İşte burada olmamızın asıl sebebi. Sanki gerçek değil de bir film seti hazırlanmış, romantik bir film çekilmiş, sonra da “Neyse, burayı bozmayalım, çok güzel oldu böyle kalsın” denmiş. Açıkçası, o kadar güzel.
Set olarak kurulmamış ama set olarak çokça filmde kullanılmış, örneğin “Danimarkalı Kız” filmini izlediğinizde bu bölgede çekilmiş sahneleri göreceksiniz. Nyhavn, 1670’lerde Kral IV. Christian tarafından ticaret gemilerinin şehir merkezine daha kolay erişim sağlaması amacıyla inşa ettirilmiş, bölge zamanla şehrin en canlı sosyal alanlarından birine dönüşmüş.
Burası ünlü Danimarkalı masal yazarı Hans Christian Andersen ile özdeşleşmiştir. Andersen, hayatının çeşitli dönemlerinde Nyhavn’daki 3 farklı evde yaşamış, bunlardan en meşhuru 67 numaralı bina. Hava soğuk olsa da, tam da biz Nyhavn’dayken güneş açtı. Zamanımızın çoğunu buraya ayırmıştık, uzun uzun takıldık, sohbet ettik, kanal kenarında bir yerde oturduk.
Andersen demişken, bu yazıda, neden Küçük Deniz Kızı heykelinden bahsetmediğimi merak etmiş olabilirsiniz. Belki 3 gün kalsak görmek isterdik ama o kadar çok yorum okuduk bu 24 saate sıkıştırmak istemedik. Sizin için haritaya ekledim.
Artık dönüş yoluna geçme zamanı ama düşünün hala da zamanımız var.

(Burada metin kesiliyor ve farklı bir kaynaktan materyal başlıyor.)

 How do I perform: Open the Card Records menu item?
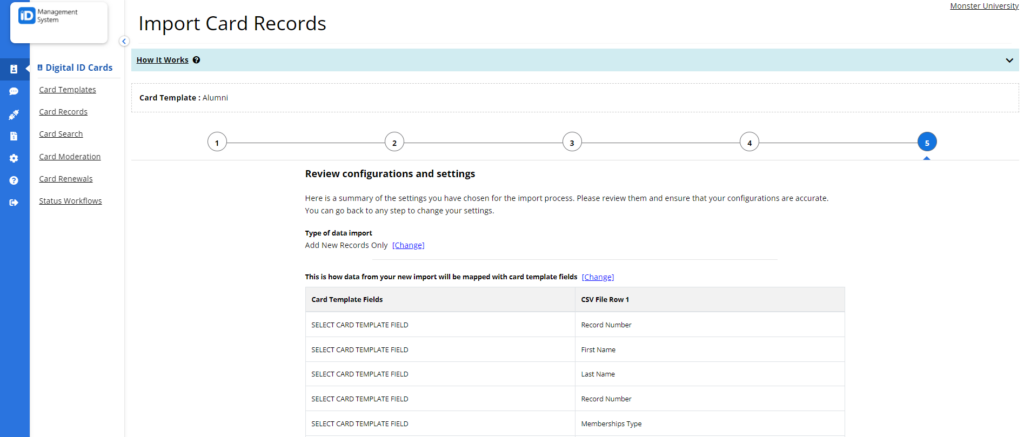pos(63,112)
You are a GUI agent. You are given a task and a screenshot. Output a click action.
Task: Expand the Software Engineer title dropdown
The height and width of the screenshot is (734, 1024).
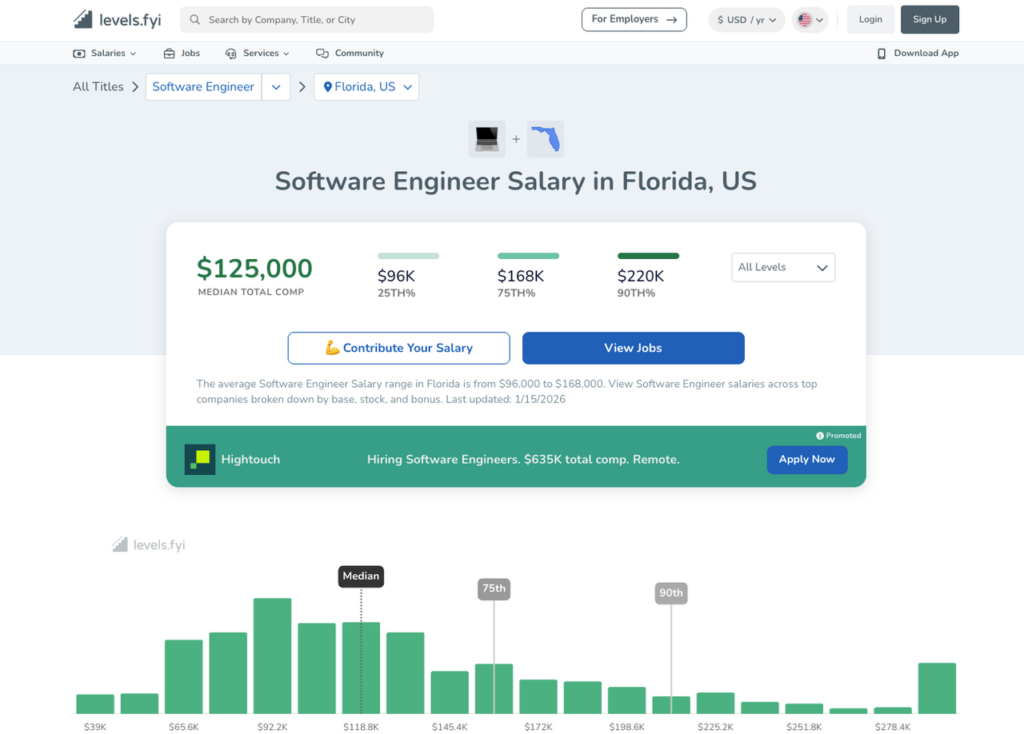click(276, 87)
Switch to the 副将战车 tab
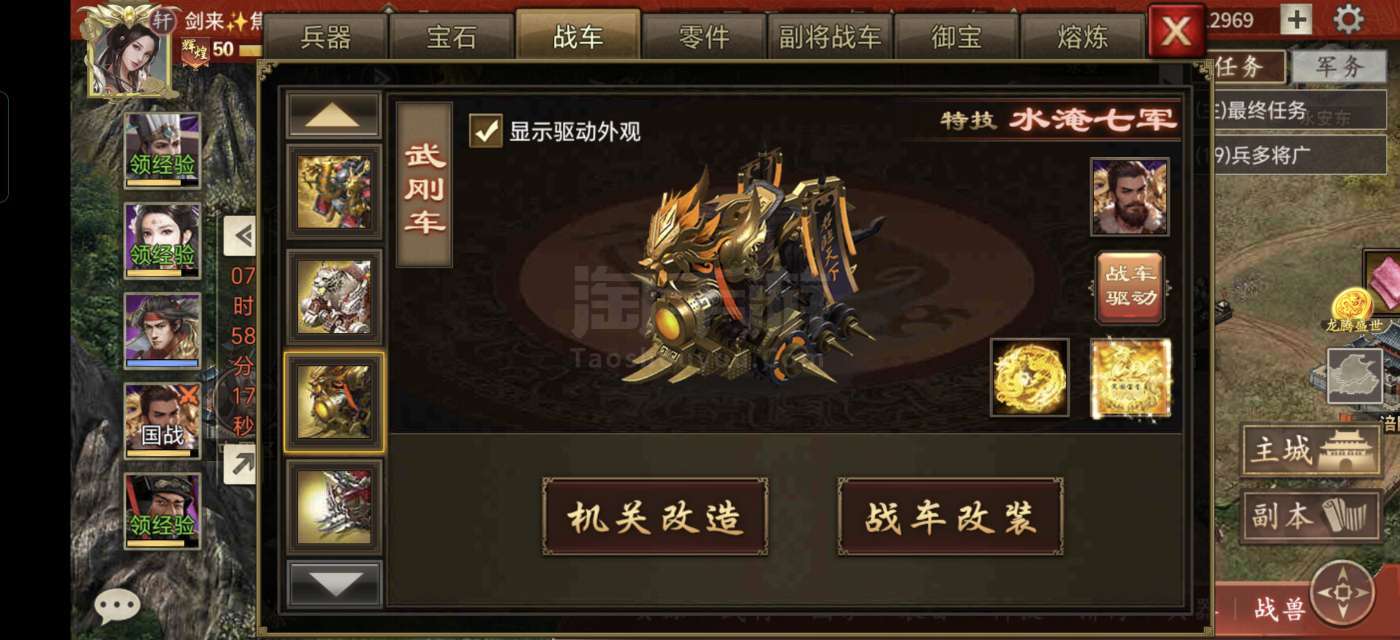This screenshot has width=1400, height=640. [x=830, y=37]
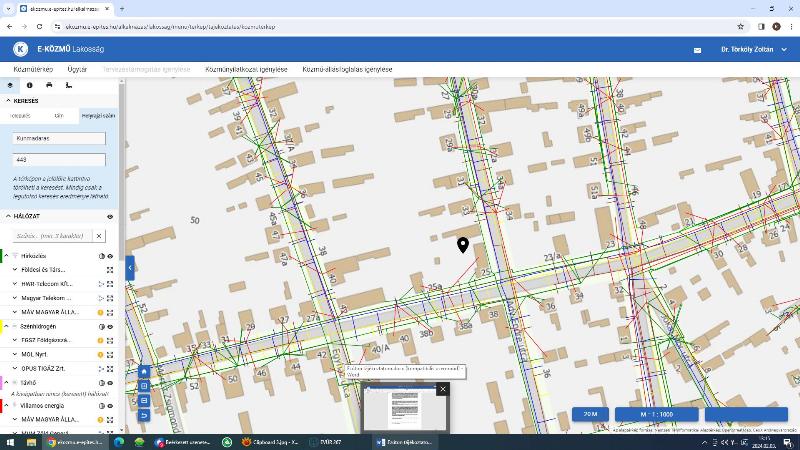Viewport: 800px width, 450px height.
Task: Toggle visibility eye of Hálózat section
Action: (x=110, y=216)
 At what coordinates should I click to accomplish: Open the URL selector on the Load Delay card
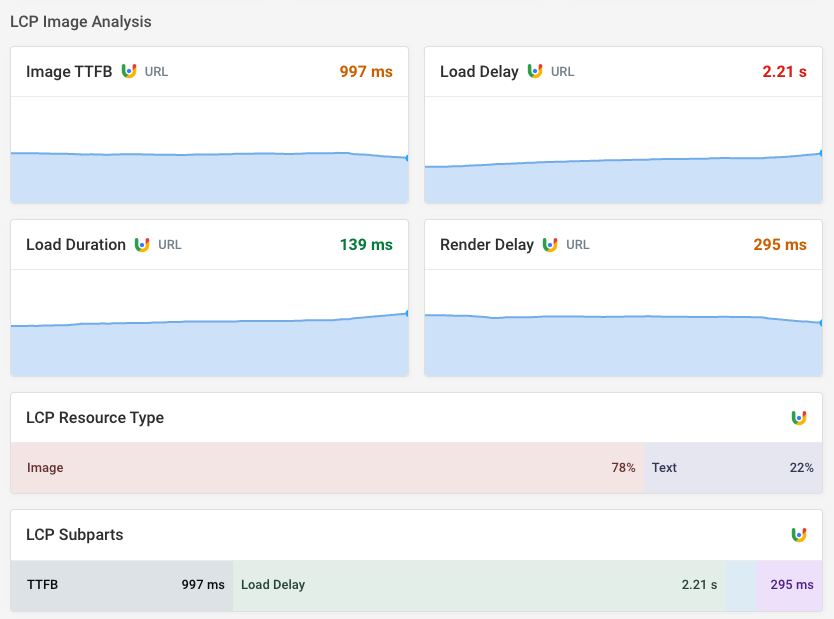(x=563, y=71)
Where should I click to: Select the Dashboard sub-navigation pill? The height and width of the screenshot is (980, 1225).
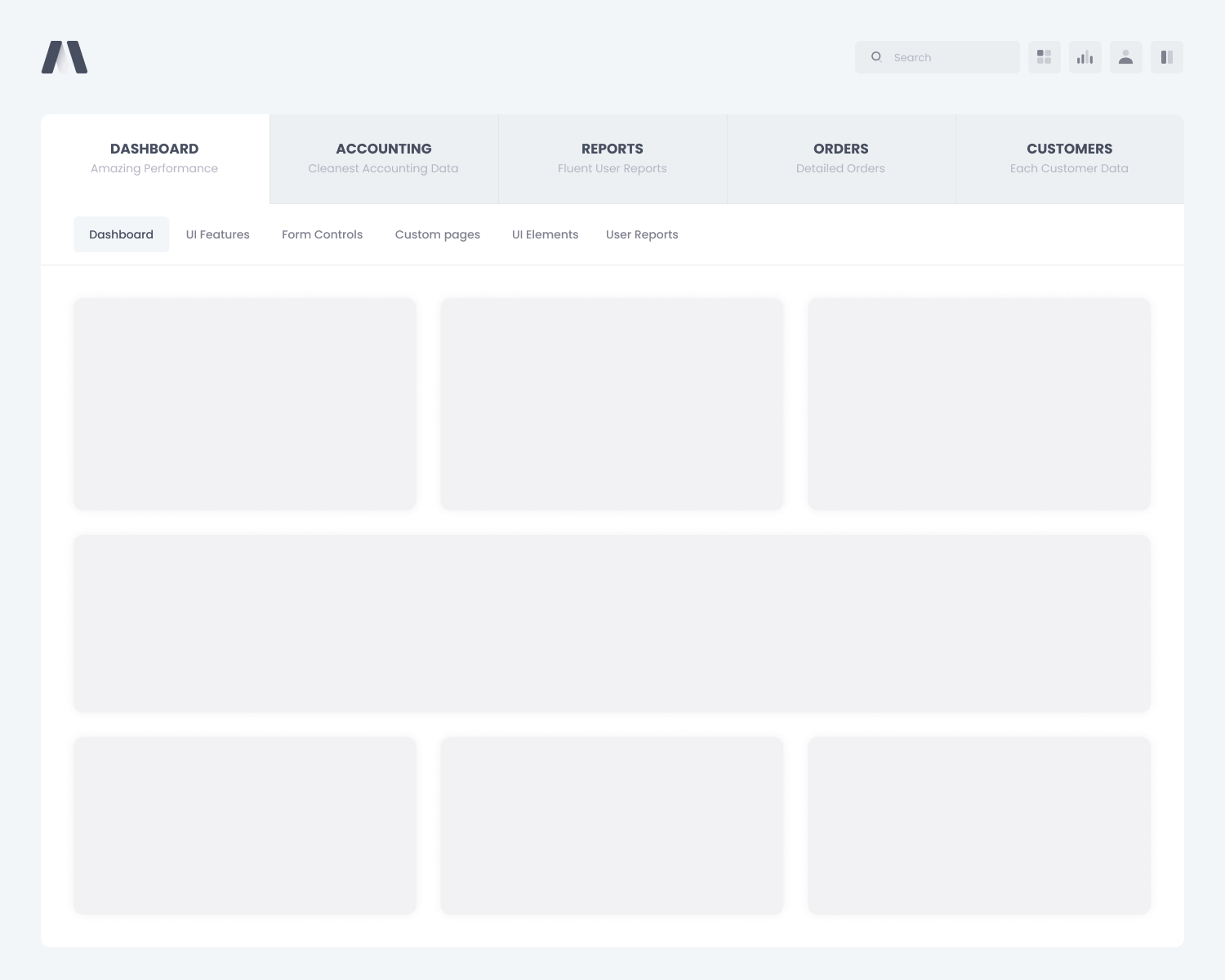point(121,234)

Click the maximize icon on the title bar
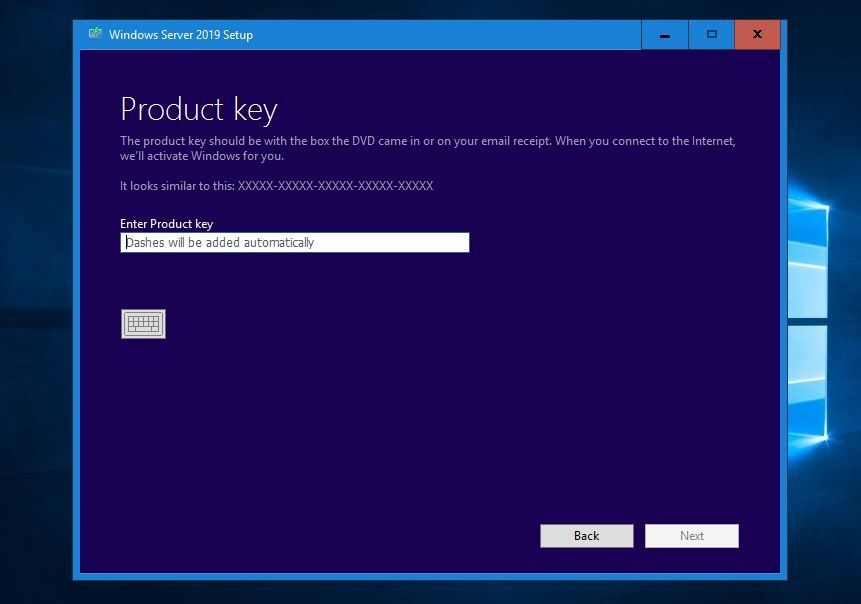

Otele Amalienborg meydanı üzerinden dönmeye karar verip yol üzerindeki Frederiks Kilisesi’ni görüyoruz.
Amalienborg Meydanı
Danimarka monarşisinin kalbini oluşturan mekan, tarih boyunca korunan geleneklerin ve modern yaşamın birleştiği nadir yerlerden biri. Kraliyet ailesinin resmi rezidansı olan Amalienborg, 18. yüzyılın ortalarında inşa edilmiş dört neoklasik saraydan oluşur. Bu saraylar başlangıçta Danimarka’nın önde gelen soyluları için yapılmıştı ancak 1794 yılında Christiansborg Sarayı’nın yanması sonucu kraliyet ailesi Amalienborg’a taşınmıştır. O zamandan beri Amalienborg, Danimarka monarşisinin ana ikametgahı olmuştur. Amalienborg Meydanı’nın merkezinde, Kral Frederik V’nin at üstünde bir heykeli bulunmakta. Amalienborg’a gelmeyi planlıyorsanız her gün öğlen saat 12:00’de gerçekleşen Kraliyet Muhafızlarının nöbet değişimi törenine denk getirebilirsiniz. Eğer Nisan Mayıs aylarında Kopenhag’da bulunuyorsanız, buranın yakındaki Amalie bahçesi Kopenhag’da kiraz çiçeklerini görmek için en iyi yerlerden biri, haritaya ekledim.
Frederiks Kilisesi
Kopenhag’ın zarif siluetinin en dikkat çekici yapılarından biri olan Frederiks Kilisesi, göz alıcı mimarisi ve derin tarihi ile ziyaretçilerini büyüler. Yerel halk arasında “Mermer Kilise” olarak da bilinen bu yapı, Kopenhag’ın en önemli dini ve kültürel simgelerinden birisi. Frederiks Kilisesi’nin temelleri 18. yüzyılın ortalarında atılmış, ancak ekonomik sıkıntılar ve mimarın ölümü gibi nedenlerle tamamlanması yüzyıllar almıştır.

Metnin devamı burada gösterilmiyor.